Tras despedir a sus amigas, vio un coche viejo, un Seat 600, parado frente a su casa. Un hombre, Benjamín, forcejeaba con el motor bajo la luz de una linterna.
—¿Me ayuda a sostener esto? —pidió.
Ella accedió. Tras horas de intentos, el coche no arrancó.
—Tendré que dormir aquí —suspiró él.
Pero Esperanza, apiadándose, lo invitó a pasar la noche en su casa. Al enterarse de que era su cumpleaños, Benjamín salió corriendo y volvió con un tarro de miel de su colmena.
—¡Feliz cumpleaños! Iba para un amigo, pero él puede esperar.
Pasaron la noche charlando y riendo. A la mañana siguiente, él se había ido, pero dejó la miel.
Horas después, tocaron a su puerta: era Benjamín, con flores, champán y dulces.

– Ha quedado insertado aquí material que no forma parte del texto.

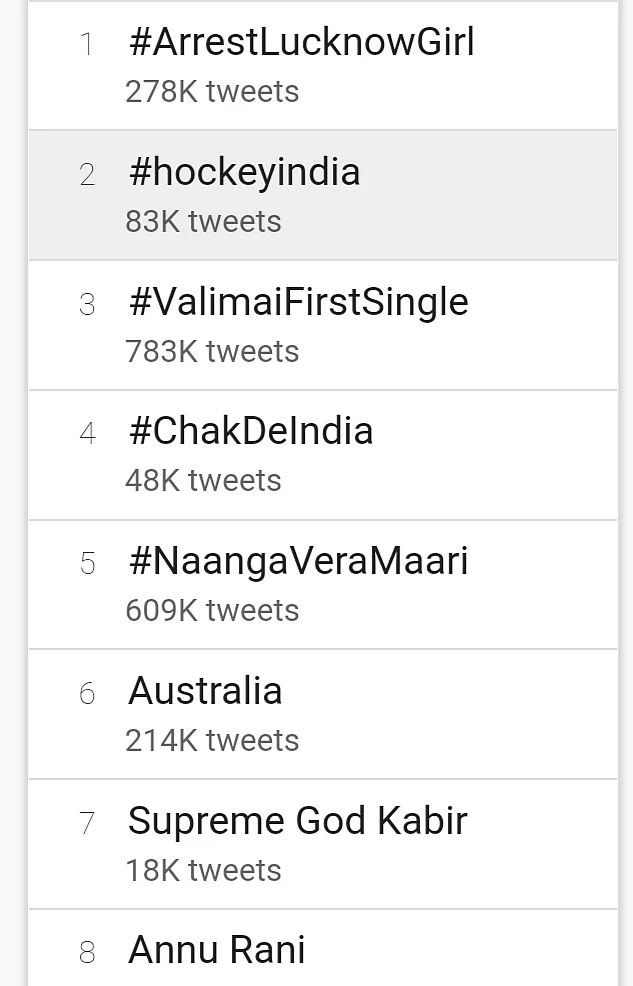Select the Supreme God Kabir trend
Screen dimensions: 633x986
297,821
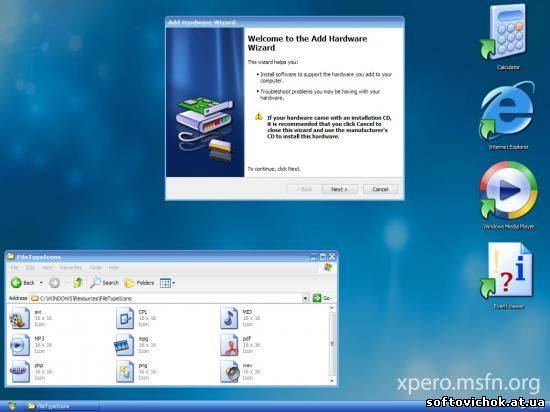Click the Up folder toolbar icon
Screen dimensions: 550x412
78,283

—No podía irme sin felicitarte como se merece.
Tres años después, viven juntos en su casa. Benjamín tiene una colmena en un pueblo cercano, y ahora van allí los fines de semana.
Esperanza Ignacia nunca creyó que, a su edad, pudiera volver a enamorarse. Pero la vida, caprichosa, le regaló una segunda oportunidad. Y ahora, de nuevo, es feliz.